The last time the topic of marriage came up, I had done a reasonably good job of making myself look good. This time I had focused too much on beating the Chief in the smart remarks department, when I should have just rolled with it.
So began the longest cold shoulder I had ever gotten from Jean, which in its own way served as a distraction from the world outside. It also gave everyone else something to do as they set about trying to repair the damage I had done.
It took about two weeks to set things right again, but the Mud Island family finally got Jean and me to sit down to a candle light dinner for two, and I was able to formally propose to Jean. A date was set for the following weekend, and Kathy presented Jean with a wedding gown artfully crafted from the excess of linen tablecloths we had in storage. It was easily decided that the Chief would perform the ceremony since he was the closest thing to a ship's captain, and Bus would give away the bride. Molly would be the ring bearer and the flower girl, and Tom and Kathy would be the witnesses. We didn’t have one more survivor who could be my best man so Tom did double duty. The Chief said it was perfectly leg
al, and there were no objections from the population of Mud Island.
The wedding was great, considering we were in an underground shelter with a world changing event outside that was threatening the end of the human race. Maybe I'm slow sometimes, but I finally caught on to the Chief's motives. He wanted the group to avoid becoming too scheduled and even complacent. He wanted us to stay a little spontaneous because he knew we would want to leave the shelter sooner or later. He just wanted it to be because we could go back outside, not because we were going crazy being inside.
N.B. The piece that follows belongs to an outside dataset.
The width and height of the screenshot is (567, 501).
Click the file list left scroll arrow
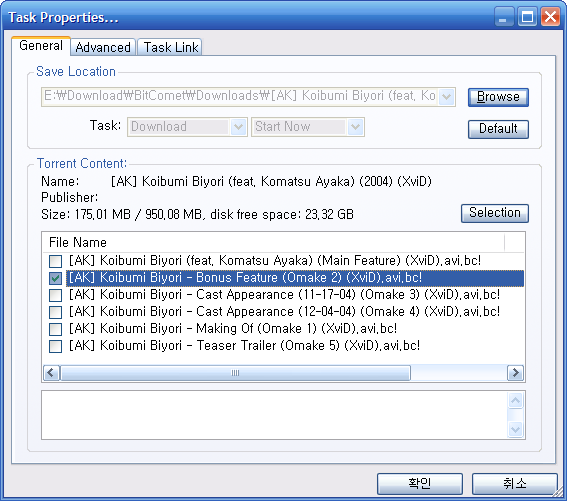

When I asked the Chief if that was what he had done, he never answered directly, but he explained that people don't live from moment to moment. They live from one big moment to the next. Weddings, births, high school and college graduation, landing a big job, they were all part of living. So much of that had been taken from us that he wanted to give us at least one of those big moments, and it had worked. The birth of our baby was going to be the next big event, but the Chief hadn't wanted us to miss the opportunity for the first one. It had taken our minds off of the world outside, and it had kept our routines from becoming boring.
If not for the fresh new role I had as a husband, I might have become unconcerned about what was happening in the houseboat, but I felt like something had opened my eyes again. I found myself back on the sofa looking at the world outside with the idea that there might be something to learn. I switched on the camera inside the houseboat and looked into the eyes of an infected dead. It was one of the adults I had seen carrying the toddler from the boat.